From SNP to mechanism and potential therapy.

Hemoglobin genes on human chromosome 11 are differentially expressed in the embryo, fetus, and adult. A SNP in the BCL11A gene is associated with varying amounts of fetal hemoglobin in human populations. Because there is an inverse correlation between BCL11A and fetal hemoglobin expression, inhibiting BCL11A is a potential therapy for adult hemoglobinopathies. LCR HSS: locus control region hypersensitive sites. The asterisk indicates a DNA region that, when deleted, is associated with increased fetal hemoglobin production.

Although the results are consistent with the long isoforms of BCL11A functioning to suppress HbF production in a dose-dependent manner, they do not distinguish between a direct effect on γ-globin gene expression and an indirect effect on the kinetics of erythropoiesis that might cause cells containing HbF to be overproduced (9). Additional findings of Sankaran et al. argue strongly in favor of the former model. For example, BCL11A was found to interact with multiple components of the nucleosome remodeling and histone deacetylase (NuRD) complex, which functions in transcriptional repression (10), as well as with GATA-1 and FOG-1, the major activating transcription factor and cofactor, respectively, of the erythroid lineage (11).
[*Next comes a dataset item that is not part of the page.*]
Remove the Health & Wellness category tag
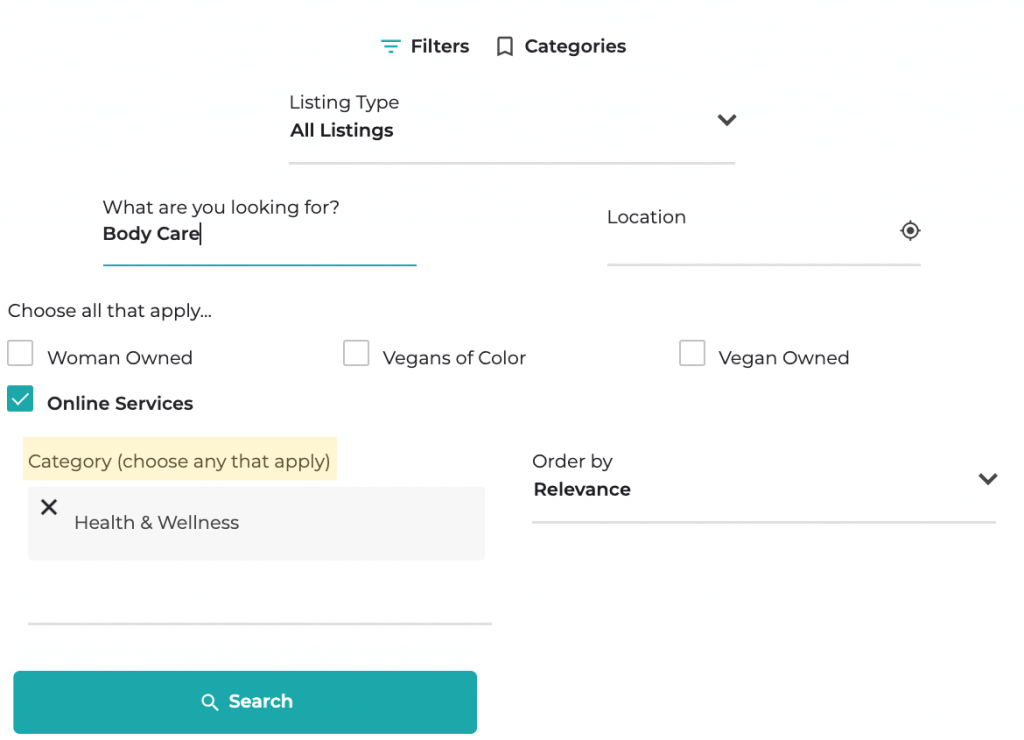 click(48, 507)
Further, RNA interference specific for BCL11A in primary erythroid progenitors increased γ-globin mRNA expression and HbF production without inducing a generalized effect on cellular differentiation or altering expression of known globin gene transcription factors. Finally, chromatin immunoprecipitation revealed that BCL11A binds to multiple regions within the human β-globin locus that control silencing of the γ-globin gene (7).
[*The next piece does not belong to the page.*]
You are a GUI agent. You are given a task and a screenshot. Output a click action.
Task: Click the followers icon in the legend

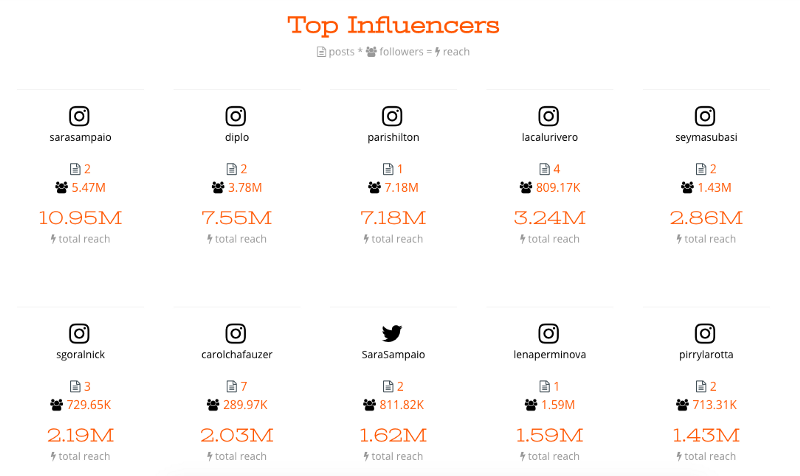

Thus, BCL11A plays an important role in fetal-to-adult hemoglobin switching during normal erythropoiesis, and its expression in adult erythroid cells affects the amount of HbF produced. This raises questions about what controls the stage-specific shift between the long and short BCL11A isoforms, and the molecular mechanism by which BCL11A represses γ-globin gene expression. It is also not clear which genetic variant in BCL11A sets the expression level of this gene, nor how it functions in this capacity. Higher-resolution studies of BCL11A chromatin occupancy, functional characterization of the putative cis-regulatory elements containing these binding sites, and sequencing of the entire region of BCL11A that is in linkage disequilibrium with the SNP used to discover its relevance to HbF expression are needed to address these questions.
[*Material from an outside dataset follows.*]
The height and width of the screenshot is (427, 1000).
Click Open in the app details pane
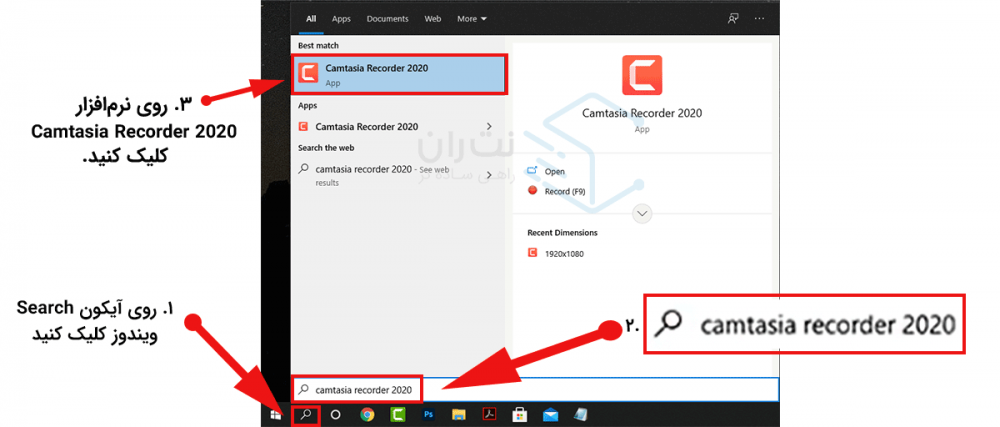[x=554, y=172]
The findings of Sankaran et al. also have potential consequences for developing new therapies to treat sickle cell disease and other hemoglobinopathies. The inverse correlation between BCL11A and HbF expression, combined with the known ameliorative effect of HbF on the pathophysiology of sickle cell disease and β-thalassemia, suggests that inhibition of BCL11A expression or function could be an effective treatment for these disorders. The study also illustrates that, when experiments are appropriately designed, the initial findings of genome-wide association studies can be successfully followed up at a functional level.